Apart from the pictures, every entry below must be given again exactly.

- [Supplied information]
== == ==

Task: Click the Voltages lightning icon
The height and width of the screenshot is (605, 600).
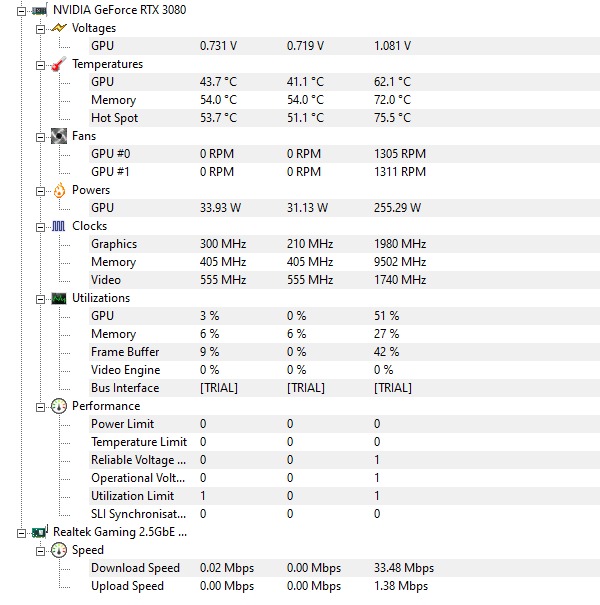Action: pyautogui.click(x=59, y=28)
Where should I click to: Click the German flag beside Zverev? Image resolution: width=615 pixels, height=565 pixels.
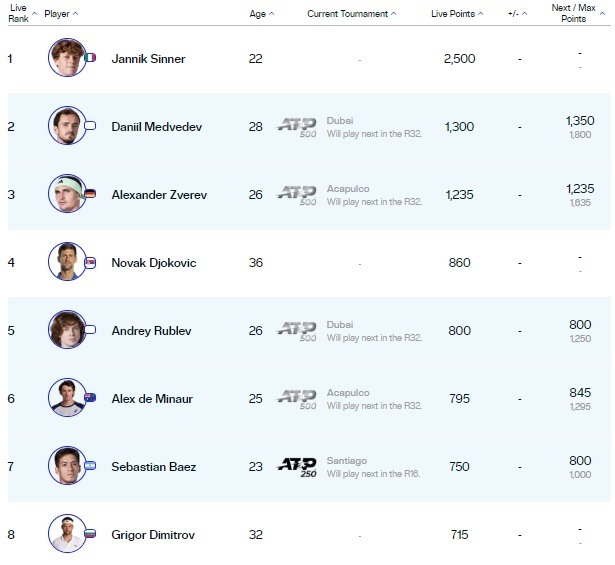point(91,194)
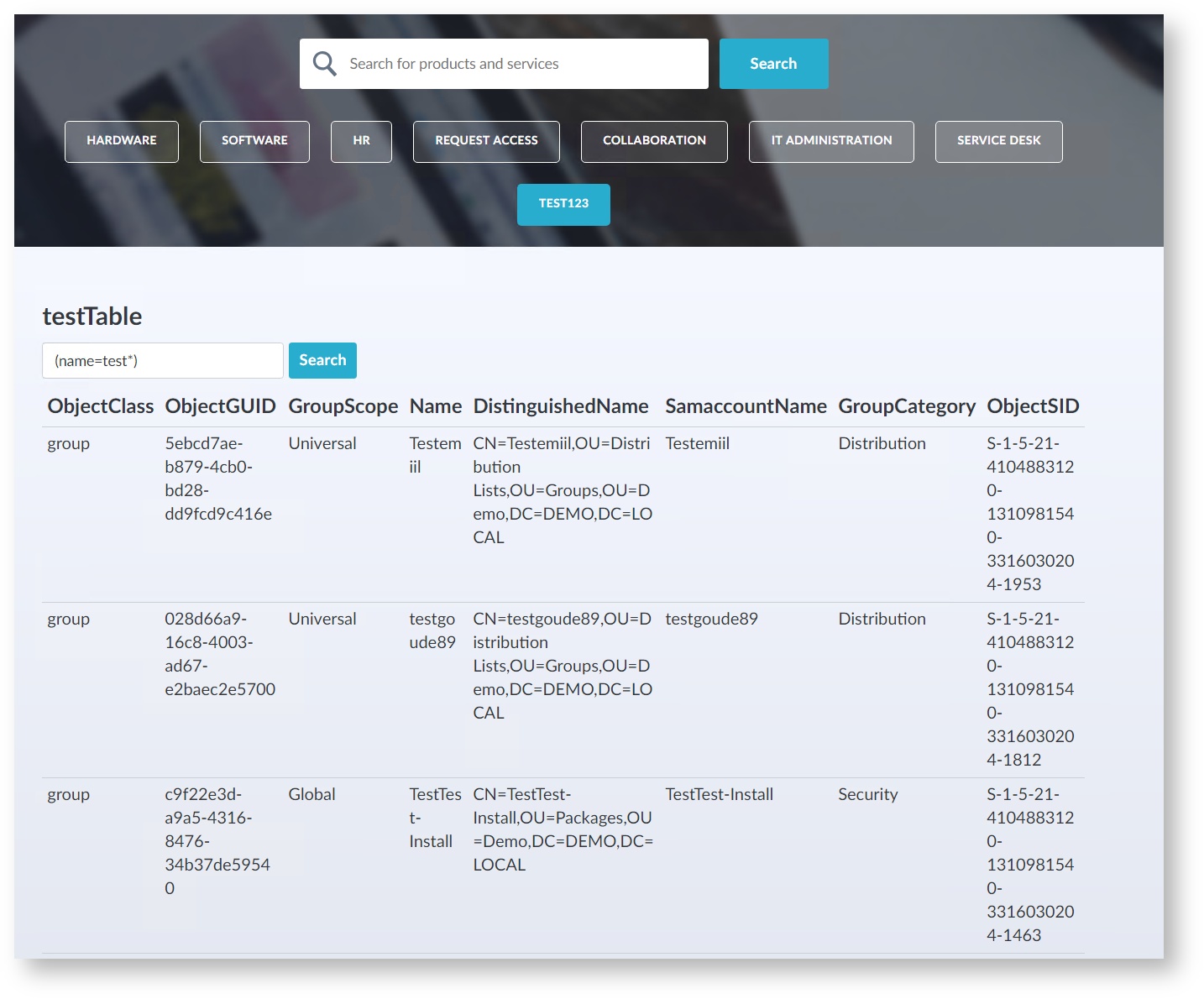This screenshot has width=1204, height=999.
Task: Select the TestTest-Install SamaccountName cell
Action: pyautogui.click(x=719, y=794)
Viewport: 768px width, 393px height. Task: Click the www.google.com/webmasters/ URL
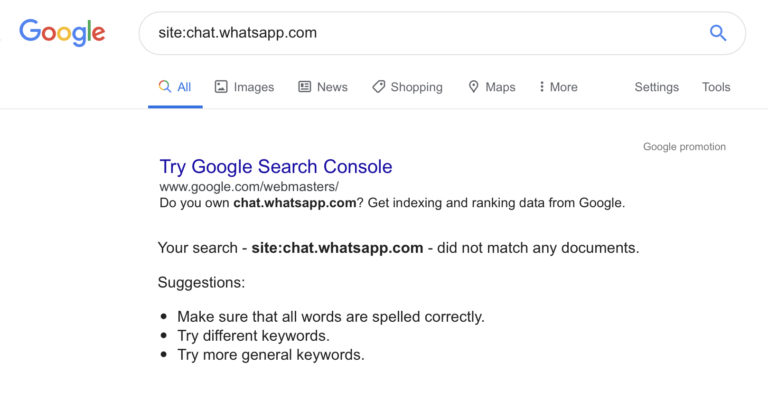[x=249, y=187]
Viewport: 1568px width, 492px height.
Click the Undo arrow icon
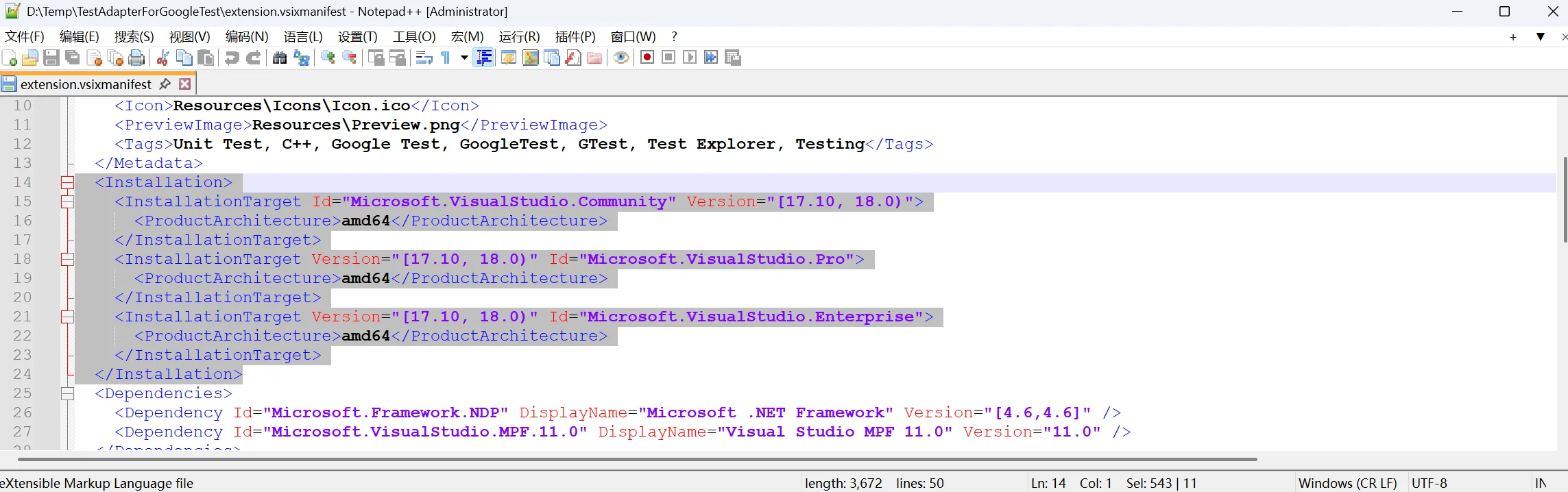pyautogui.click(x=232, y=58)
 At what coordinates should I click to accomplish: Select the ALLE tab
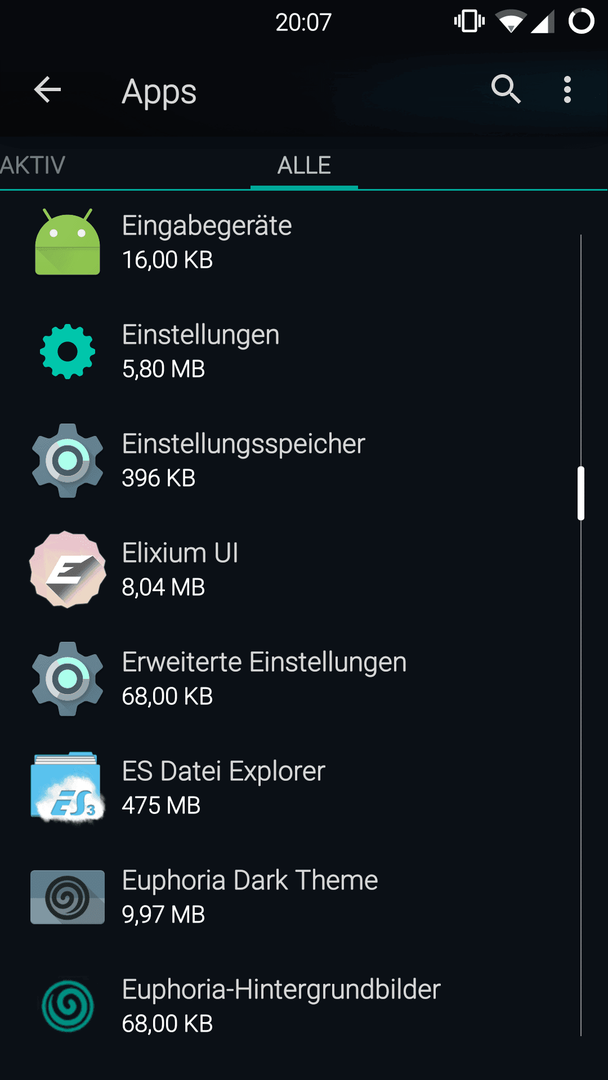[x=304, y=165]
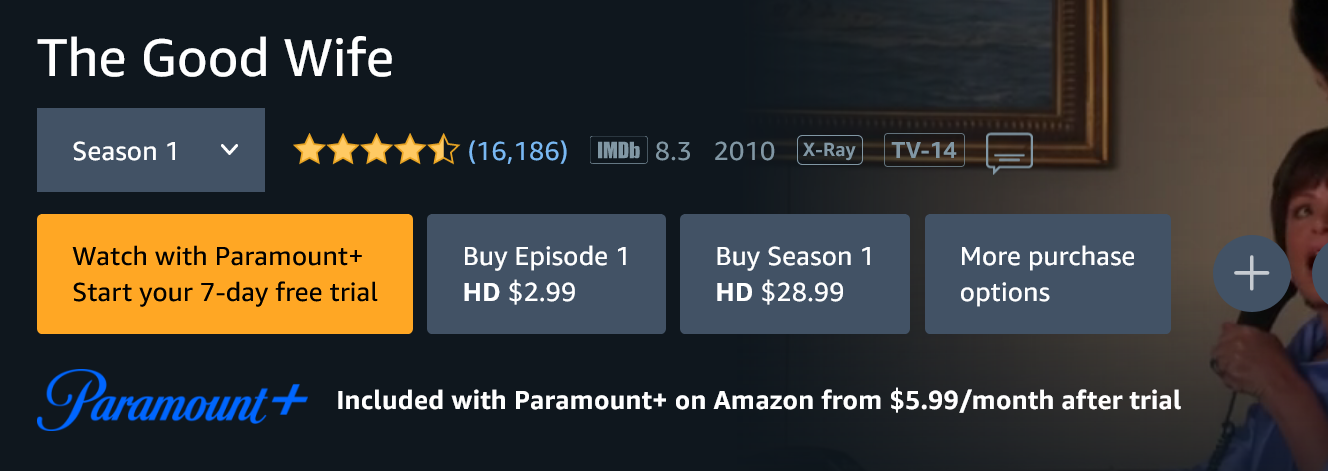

== == ==

- [Output below]
Task: Click the Voltages lightning icon
The height and width of the screenshot is (605, 600).
Action: pyautogui.click(x=59, y=28)
Where should I click to: Click the German flag beside Zverev? Image resolution: width=615 pixels, height=565 pixels.
point(91,194)
This screenshot has width=1204, height=999.
Task: Select the TestTest-Install SamaccountName cell
Action: pyautogui.click(x=719, y=794)
Viewport: 768px width, 393px height. Task: Click the www.google.com/webmasters/ URL
[x=249, y=187]
Viewport: 1568px width, 492px height.
Click the Undo arrow icon
pyautogui.click(x=232, y=58)
 At what coordinates should I click to accomplish: Select the ALLE tab
[x=304, y=165]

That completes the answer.